Du chasselas au programme
Quelques semaines auparavant, fin mars, cinq étudiants, trois jeunes femmes et deux hommes, de Cambridge, accompagnés de leur professeur s’étaient enthousiasmés de la qualité des vins suisses. Ceux-ci étaient un des thèmes du concours de dégustation par équipes Millésime, remporté par les étudiants anglais. Le comité ad hoc de l’EHL, alors présidé par Michaël Schlegel, qui a passé depuis le témoin à Grégoire Beun, autofinance la manifestation qui réunit des équipes de plusieurs écoles hôtelières et de Changins, mais aussi d’anciens élèves de l’EHL. Dans une épreuve qualificative, les partici- pants avaient eu à décrire trois millésimes de Dézaley La Médinette, du Domaine Louis Bovard. Puis, dans un exercice pratique mettant en évidence les compétences de conseil en vin, comme le rappelait le président du jury, Paolo Basso – qui n’était alors «que» vice-champion du monde et champion d’Europe en titre des sommeliers –, les trois équipes finalistes avaient à choisir un cru accompagnant une poularde de Bresse aux morilles. Là encore, deux équipes défendirent un chasselas pour cet accord mets et vins. Au final, l’équipe de Cambridge s’est imposée, face à une formation de Changins et aux anciens de l’EHL (les «alumni») aujourd’hui établis en Asie.

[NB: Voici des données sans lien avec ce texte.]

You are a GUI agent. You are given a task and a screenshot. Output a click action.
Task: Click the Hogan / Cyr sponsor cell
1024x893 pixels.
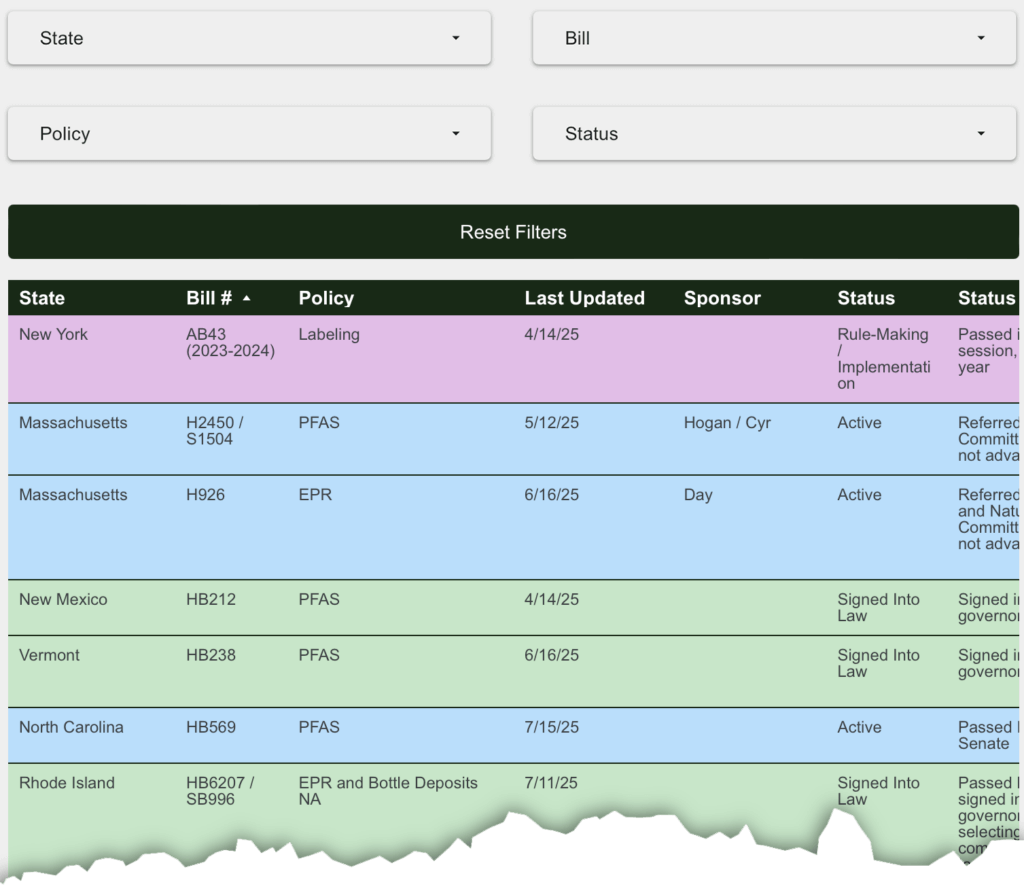(727, 423)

Bien que les Anglais ne fussent pas des pros du vin, mais étudiants en droit, en physique, en histoire de l’art et en sciences politiques, «ils m’ont bluffé!», s’est exclamé le professeur principal d’œnologie de l’EHL, René Roger. L’an prochain, d’autres équipes étrangères devraient participer à ce concours largement parrainé par des vignerons vaudois. Et Terravin devrait reconduire sa présentation des meilleurs crus auprès des élèves, comme le label l’a déjà fait ces dernières années.
Une rude concurrence
«On peut à l’EHL par plusieurs portes, que ce soit par les cours, les dégustations ou les visites de domaine organisées par les élèves», constate Raymond Paccot. «Il y a vingt ans, c’est un élève de l’EHL en poste à Bâle, un valaisan, qui m’a permis d’y entrer par la petite porte. J’y suis resté… C’est une vitrine exceptionnelle pour les vignerons vaudois, et on n’a pas toujours su l’utiliser à bon escient», déplore l’encaveur de Féchy. Il faut dire aussi que la concurrence est rude dans une école reconnue au plus haut niveau international. Responsable de l’antenne suisse du Comité interprofessionnel des vins de Champagne, le Genevois Sébastien Bourqui fait remarquer que les écoles hôtelières romandes, qu’elles soient à Genève, Lausanne, Glion, Bulle ou en Valais, constituent un vecteur privilégié pour «faire passer le message». Et souvent avec plus d’efficacité auprès des élèves que ne peut le faire le programme imposé, qui, face aux impératifs de branches plus académiques, réduit fortement le temps passé à déguster des vins.